MORE McGill Background
Ancestry and Family Background
If
you search the Library of Congress Catalog
Card for No. 70-152303, You would find "Walter McGill Preacher
and Penmen" published in 1971 by Lucille M. Bates who was encouraged
to write a book fifteen years earlier (1956) by Letha McGill Ford, her
aunt.
One day Lucille Bates became interested
in learning more about the life of her paternal great-grandfather. She
started with a short memorial and gave it to the descendants of her
great-grandfather to get interest for the purchase of a monument for
his grave.
From that memorial she became so engrossed
in the project that she decided to try to lengthen the paper into a
biography. By 1970 she had the edition ready for publication.
William Magill Smithy in Tennessee
We start our journey of William Magill
applying at the Cherokee Indian Agency at southwest Point, New Kingston,
Tennessee, for a permit to go into the Indian Territory.
According to the pass William Magill
along with Innis (or James) Harris and Nehemiah G. Lostater were allowed
to go into the Cherokee Nation to Lookout Mountain to work at his business
of smithy. Colonel Return Jonathan Meigs, Indian Agent of the War Department,
signed the Pass August 28, 1803.
The break of dawn in late August 1803
found these three men (William, James, Nehemiah) slowly drifting down
the Tennessee River on a raft. None of them were trappers or traders.
If you looked closer you would have
found a campers tent on one side of the flat boat and a blacksmiths
anvil on the other. They were headed further down the river where they
would take care of the smithy needs of the partly civilized Cherokee
Indians.
They traveled an approximate seventy-five
miles from Kingston in Roane County to a trading post (Old French Store)
where the city of Chattanooga now stands. Lookout Mountain towered above
the Old French Store that was located just above Moccasin Bend on the
Tennessee River.
According to Lucille, "Magill
was the adventuresome type of settler who liked to be on the frontier
away from the more densely populated sections of the country."
Lucille goes on to state, "Robert
Patterson, William Magill, and Mr. Gamble are said to be the first pioneers
to make lasting homes in the locality of Hamilton County which had previously
been frequented only by trappers, traders, and missionaries."
William Magill originally came from
Greene County, Tennessee. His parents and his brothers and a sister
were charter members of the Timber Ridge Presbyterian Church. William,
Sr. and his wife Jane Magill (parents of William Magill) were still
living there when William, Sr.s last will and testament was written
and signed on July 19, 1806. It was probated on October 28, 1806 in
the county seat courthouse at Greeneville
The Will of . . . William Magill, Sr.

━━━━━━

TASK OBJECTIVE> Quote the stretch of the McGill family history from "According to the" through "trappers or traders.", word for word. The data after this point is separate material, unrelated to the McGill family history.

DATA SECTION>
━━━━━━

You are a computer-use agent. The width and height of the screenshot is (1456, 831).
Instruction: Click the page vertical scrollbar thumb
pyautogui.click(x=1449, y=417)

━━━━━━

OUTPUT FOR THIS EXERCISE>
According to the pass William Magill
along with Innis (or James) Harris and Nehemiah G. Lostater were allowed
to go into the Cherokee Nation to Lookout Mountain to work at his business
of smithy. Colonel Return Jonathan Meigs, Indian Agent of the War Department,
signed the Pass August 28, 1803.
The break of dawn in late August 1803
found these three men (William, James, Nehemiah) slowly drifting down
the Tennessee River on a raft. None of them were trappers or traders.